» OBIETTIVO:
Rispondi a queste domande sul testo dedicato alla ripartenza del gruppo:
1. Quanti anni compirà tra poco il gruppo?
2. La perdita di chi ha obbligato il gruppo a una scelta?
3. In chi, oltre che in se stessi e negli altri, il testo dice che è importante fidarsi?

» TESTO ESTRATTO:
Ripartire con fiducia
Un nuovo anno è iniziato. Un altro anno per il gruppo. Quante
emozioni, attese, dubbi e speranze animano tutti noi. Ancora. E meno male, vuol
dire che siamo vivi. Che il gruppo vive e non si arrende. Non si è arreso al
dolore, non si arrende alla tristezza. Nonostante il vuoto. Ma è proprio nel
vuoto che abbiamo la possibilità di rintracciare ed illuminare l’universo delle
nostre necessità e delle nostre conquiste. Non un vuoto da compensare, ma
un’assenza da riempire di significato. Il gruppo è una creatura che vive e che
racconta una storia. A volte mi soffermo a pensare a che punto siamo della
storia. Tra poco compiremo 25 anni: il gruppo è ormai un giovanotto, è
cresciuto, nutrito negli anni, svezzato da molti eventi, alcuni gioiosi, altri
molto destabilizzanti e frustranti. Secondo me, per me, uno ha segnato una
svolta. Inutile dire quale, tutti lo sappiamo bene, tutti lo abbiamo saputo e
vissuto, in modo più o meno traumatico. Eppure i fratelli si sono uniti, non
hanno ceduto allo sconforto: abbiamo trovato nuove forze, nuove energie, nuovi
pensieri, nuove speranze. Abbiamo capito che molto sta nelle nostre mani e nella
nostra reciproca responsabilità. E quello che non riesce a starci lo affidiamo a
Dio. La perdita – perché di una perdita si tratta – del fondatore ci ha
obbligati ad una scelta: cadere, perché dipendenti dal mito del padre, o
resistere, perché capaci di conservare un insegnamento, un progetto, un’idea.
Solo l’aver affrontato, in vario modo, questo lutto penso ci abbia permesso di
crescere ancora e di decidere di mettere a frutto noi stessi per i fratelli e
per la vita del gruppo. Per chi ci raggiunge per la prima volta e cerca un porto
sicuro nella sua tempesta personale, per chi è già attraccato da tempo a questo
porto e non si stanca di esplorare i territori della fede. Per chi cerca un
luogo dove il dialogo sia di casa, per chi è stanco delle sue maschere, per chi
vuole stupirsi ancora. Per chi è in attesa e per chi non rinuncia a credere
nell’importanza di fidarsi: di se stessi, degli altri e di Dio.

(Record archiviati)
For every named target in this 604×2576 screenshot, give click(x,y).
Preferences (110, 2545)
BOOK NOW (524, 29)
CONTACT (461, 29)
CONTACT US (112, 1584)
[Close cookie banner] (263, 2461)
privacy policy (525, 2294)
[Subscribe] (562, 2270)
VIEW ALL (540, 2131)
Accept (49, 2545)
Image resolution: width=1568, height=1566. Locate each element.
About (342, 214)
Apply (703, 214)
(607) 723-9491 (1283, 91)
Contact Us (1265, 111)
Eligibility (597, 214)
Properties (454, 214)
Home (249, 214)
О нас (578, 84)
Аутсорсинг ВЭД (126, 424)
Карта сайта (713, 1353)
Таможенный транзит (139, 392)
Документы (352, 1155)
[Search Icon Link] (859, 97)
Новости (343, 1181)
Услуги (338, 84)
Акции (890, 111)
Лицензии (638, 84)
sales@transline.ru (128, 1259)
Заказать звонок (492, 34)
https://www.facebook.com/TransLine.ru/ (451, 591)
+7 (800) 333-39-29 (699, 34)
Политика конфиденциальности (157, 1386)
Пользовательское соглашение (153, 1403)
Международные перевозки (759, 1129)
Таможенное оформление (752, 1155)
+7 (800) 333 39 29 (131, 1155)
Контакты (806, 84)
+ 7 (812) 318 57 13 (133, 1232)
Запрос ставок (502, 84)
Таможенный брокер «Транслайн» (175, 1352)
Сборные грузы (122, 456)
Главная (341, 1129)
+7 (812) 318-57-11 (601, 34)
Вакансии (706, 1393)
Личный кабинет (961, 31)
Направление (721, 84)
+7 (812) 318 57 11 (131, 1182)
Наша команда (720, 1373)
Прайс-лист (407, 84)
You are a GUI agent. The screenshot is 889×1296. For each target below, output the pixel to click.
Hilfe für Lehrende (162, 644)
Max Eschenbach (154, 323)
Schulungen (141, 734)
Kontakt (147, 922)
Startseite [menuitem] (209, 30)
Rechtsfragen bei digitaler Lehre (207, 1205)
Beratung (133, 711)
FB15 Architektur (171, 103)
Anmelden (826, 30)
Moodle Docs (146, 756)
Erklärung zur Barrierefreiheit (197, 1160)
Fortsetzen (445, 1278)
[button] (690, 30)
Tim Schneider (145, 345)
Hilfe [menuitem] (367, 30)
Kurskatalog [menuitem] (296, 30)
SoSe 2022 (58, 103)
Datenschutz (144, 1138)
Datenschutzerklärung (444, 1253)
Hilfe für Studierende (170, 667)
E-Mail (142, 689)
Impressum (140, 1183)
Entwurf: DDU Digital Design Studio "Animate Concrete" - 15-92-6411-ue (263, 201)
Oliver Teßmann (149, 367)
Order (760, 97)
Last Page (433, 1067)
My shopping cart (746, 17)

» SOLUZIONE:
1. 25 anni.
2. Del fondatore.
3. In Dio.